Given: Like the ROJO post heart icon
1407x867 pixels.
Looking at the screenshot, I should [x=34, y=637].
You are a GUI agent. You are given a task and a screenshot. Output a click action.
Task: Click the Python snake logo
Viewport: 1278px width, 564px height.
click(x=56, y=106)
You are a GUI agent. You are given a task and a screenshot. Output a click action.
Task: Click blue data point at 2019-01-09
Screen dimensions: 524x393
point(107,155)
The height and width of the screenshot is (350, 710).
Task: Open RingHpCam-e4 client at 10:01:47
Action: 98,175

◆ ◆ ◆

■ CHALLENGE
Rewrite all the records above with "GUI agent" changed to "screen assistant" and nothing else changed.

■ RESPONSE TO THE TASK
Given: Like the ROJO post heart icon
1407x867 pixels.
Looking at the screenshot, I should [x=34, y=637].
You are a screen assistant. You are given a task and a screenshot. Output a click action.
Task: Click the Python snake logo
Viewport: 1278px width, 564px height.
click(x=56, y=106)
You are a screen assistant. You are given a task and a screenshot. Output a click action.
Task: Click blue data point at 2019-01-09
Screen dimensions: 524x393
point(107,155)
The height and width of the screenshot is (350, 710).
Task: Open RingHpCam-e4 client at 10:01:47
Action: 98,175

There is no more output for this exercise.